--- start Document segment ---

Saturday, May 3, 2008

Monk The Skunk . . .



Monk The Skunk . . .


In the jungles of suburbia, it's never a good idea to be wandering around after dark. Here, amidst the bungalows and the back-splits, between the garbage cans and the recycling bins, all kinds of "wild" animals have claimed the night as their own.

Since spring arrived to the neighbourhood, I've been visited by one such beast. I call him Monk — Monk the Skunk — who waddles by early in the morning just as I'm wandering around outside and watching the sun rise. Where he goes on his nightly forages, well, God only knows. I imagine that he's having a relationship with a buxomly Sussette Oo-La-La Skunkette, somewhere a couple of blocks over, where it's wooded and more private.

If this is a case of love, then I applaud his commitment to his passion, which seems to run with clockwork precision. Every morning, Monk hurries past me at almost the exact, same minute. Every morning, he scurries, oh so casually by, without so much as a sideways glance my way. I don't mind. To me, that seems to be how it should be. Monk the Skunk one way, Kennedy the other way. I don't like the musky scent of his cologne, and he doesn't like the smell of my Ocean Breeze Cocoa Butter Shower Gel. I don't make threatening gestures at him, and he doesn't line me up with his rear-end, super-soaker spray glands. So far, it's been a working relationship. Until this morning.

This morning, instead of tumbling along his usual route by the side of the house, Monk the Skunk was standing perfectly still at the end of the driveway. When I saw him, I knew right away that something was different. Instead of wiggling his way up the driveway, he remained motionless down by the street. I could tell that he was waiting and watching for me with his beady black eyes. This sudden change in our daily ritual caught me off guard. I stopped dead in my tracks. I knew trouble was brewing.

"Let's move along there, partner," I called to him as casually as I could. "You're running late."

--- end Document segment ---
--- start Data lines ---

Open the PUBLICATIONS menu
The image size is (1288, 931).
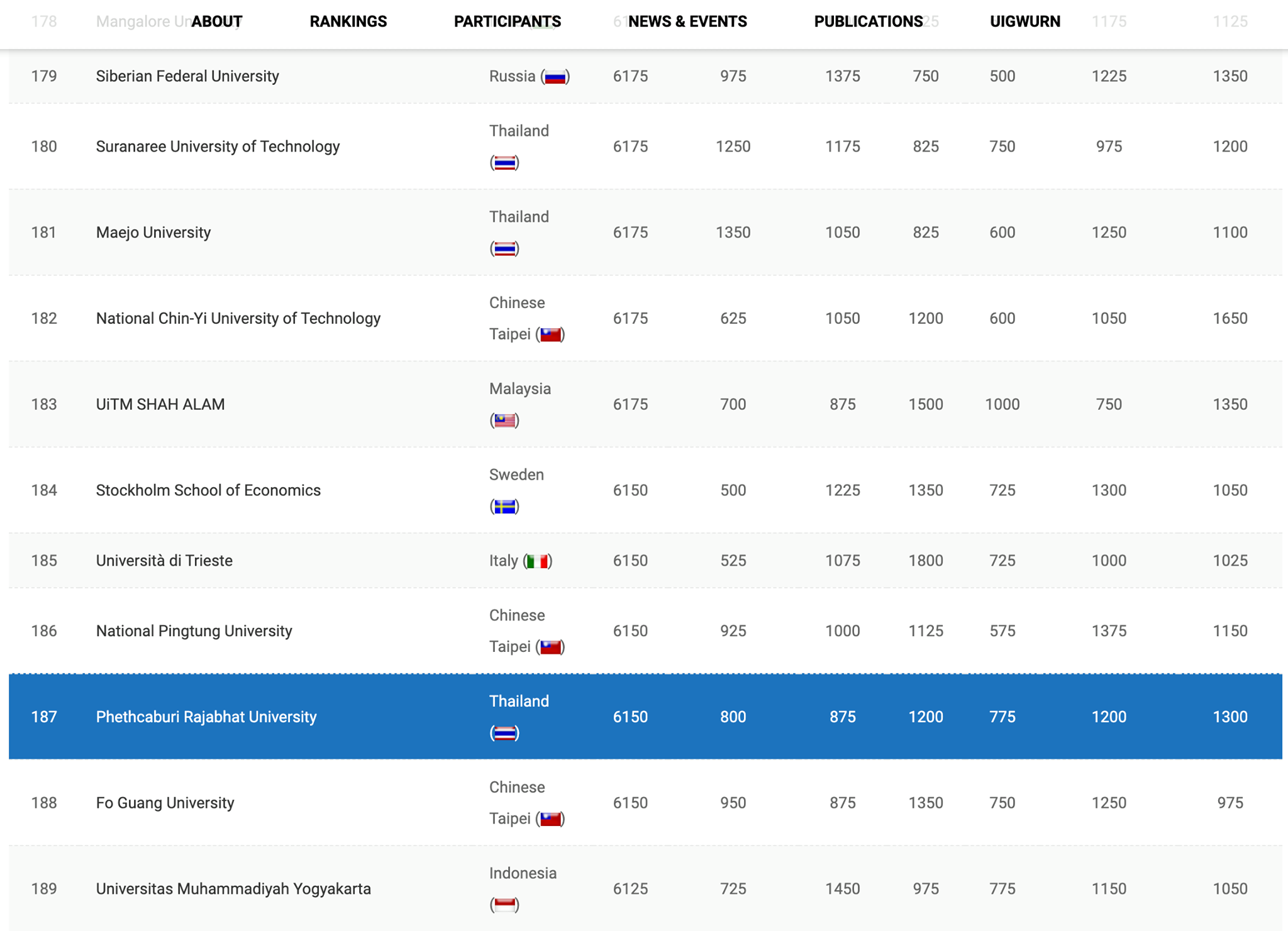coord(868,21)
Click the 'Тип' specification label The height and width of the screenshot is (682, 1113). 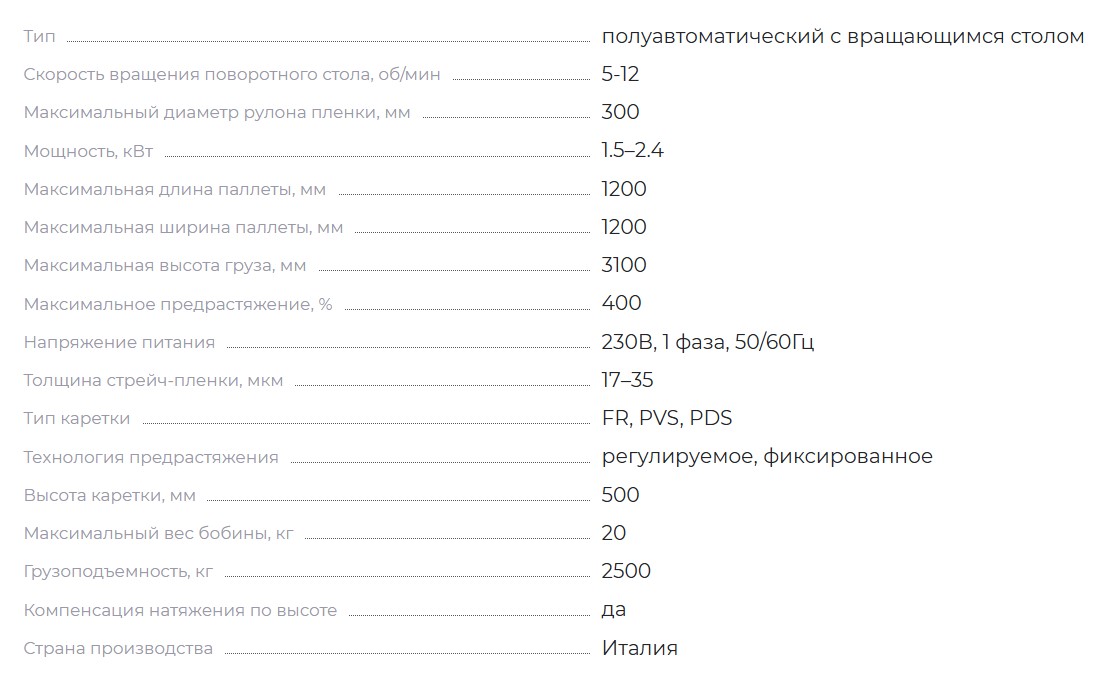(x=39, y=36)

--- end Data lines ---

> **Goal**
Write the next part of the story about Monk the Skunk, picking up right after the narrator's line "You're running late." The material that comes after the skunk story has no connection to it.

> **Answer to this exercise**
Monk's head titled, first one way and then the other. He seemed to be surprised that I had the ability to speak, and he cackled back at me. Although I had never heard Skunkenese before, Monk's tone clearly revealed that he was edgy, maybe a little tired, and definitely unhappy to see me. More cackle followed, interspersed some unsavoury sounding crackle, and if the Webster's Skunk Dictionary (Abridged Ed.) includes swear words, then I'm sure Monk added every one of those very fragrant expletives in his sudden diatribe directed solely at me.

"Tough night?" I ventured. "Hey, we all have them." Then, in my most matter-of-fact voice, I added, "Now let's clear the sidewalk before the kids start marching off to school."

Monk the Skunk shook his head, and the violence of that tremor rippled, like an earthquake, down the length of his body and out his tail into the morning air. Then, without any warning, he became a cruise missile with a racing stripe down each side as he suddenly charged up the driveway in a straight line towards me.

I had nowhere to turn. My only escape from this heat-seeking ball of potpourri-gone-wild was to jump back into the house and slam the door in his face. Apparently, I did so without a second to spare, because just as the door closed, I heard him thump into it with the force of a SWAT team pile driver. I peeked through the side window, and there he was, just outside the front doorway, where he sniffed the air for the scent of Cocoa Butter and spun in erratic circles. I shuddered.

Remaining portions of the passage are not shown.